Jean Miller: Happy Sweet 16 to EGEK #2 (Hasok Chang Review of EGEK)

Jean Miller here, reporting back from the island. Tonight we complete our “sweet sixteen” celebration of Mayo’s EGEK (1996) with the book review by Dr. Hasok Chang (currently the Hans Rausing Professor of History and Philosophy of Science at the University of Cambridge). His was chosen as our top favorite in the category of ‘reviews by philosophers’. Enjoy!

REVIEW: British Journal of the Philosophy of Science 48 (1997), 455-459
DEBORAH MAYO Error and the Growth of Experimental Knowledge, 
The University of Chicago Press, 1996
By: Hasok Chang

Deborah Mayo’s Error and the Growth of Experimental Knowledge is a rich, useful, and accessible book. It is also a large volume which few people can realistically be expected to read cover to cover.
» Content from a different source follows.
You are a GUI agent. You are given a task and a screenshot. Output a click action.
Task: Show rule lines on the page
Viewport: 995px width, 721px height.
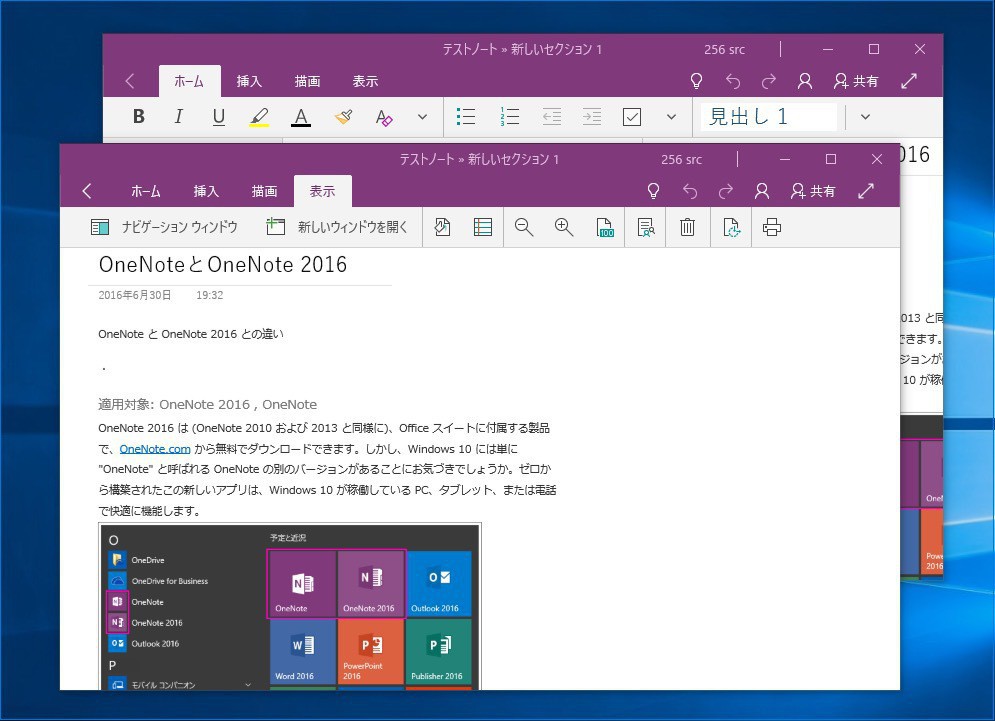click(483, 227)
Considering those factors, the main focus of this review will be on providing various potential readers with guidelines for making the best use of the book.

As the author herself advises, the main points can be grasped by reading the first and the last chapters. The real benefit, however, would only come from studying some of the intervening chapters closely. Below I will offer comments on several of the major strands that can be teased apart, though they are found rightly intertwined in the book.

Scientific change and progress. One laudable characteristic I find throughout the volume is that it grapples with the traditional questions seriously, instead of abandoning them as passe. From that point of view I can heartily recommend Chapter 2, ‘Ducks, Rabbits, and Normal Science: Recasting the Kuhn’s-Eye View of Popper’. This chapter can be read quite well even in isolation from the rest of the book. I think Mayo’s insightful synthesis of Popper and Kuhn will be useful to everyone, from advanced undergraduates to experts in the field. The basic idea is that Kuhnian normal science, when interpreted as Mayo proposes, ‘turns out to offer an effective basis for severe testing’ (p. 23), quite contrary to the fear of dogmatism that Popper expressed concerning normal science. The only reservation I have is the feeling that Kuhn’s ideas get flattened. Particularly, the notion of incommensurability is almost completely ignored, to the point where Mayo rejects the notion of extraordinary or revolutionary science altogether— ‘there is just normal science, understood as standard testing’ (p. 55). To be fair, I should note that Mayo does not regard it as her task to give a faithful account of ‘what Kuhn saw himself as doing’ (p. 21).

Learning from error. The most fundamental tenet of Mayo’s philosophy, in agreement with Popper, is that we learn from error, and she seeks to describe and recommend concrete methods for doing that. The basic ideas can be grasped from Chapters 1 and 5. In a way, the overall direction of Mayo’s arguments could be characterized as a return to scientific common sense. A heavy emphasis is placed on the measure of statistical significance and other related concepts, whose widespread application in contemporary scientific practice cannot be denied.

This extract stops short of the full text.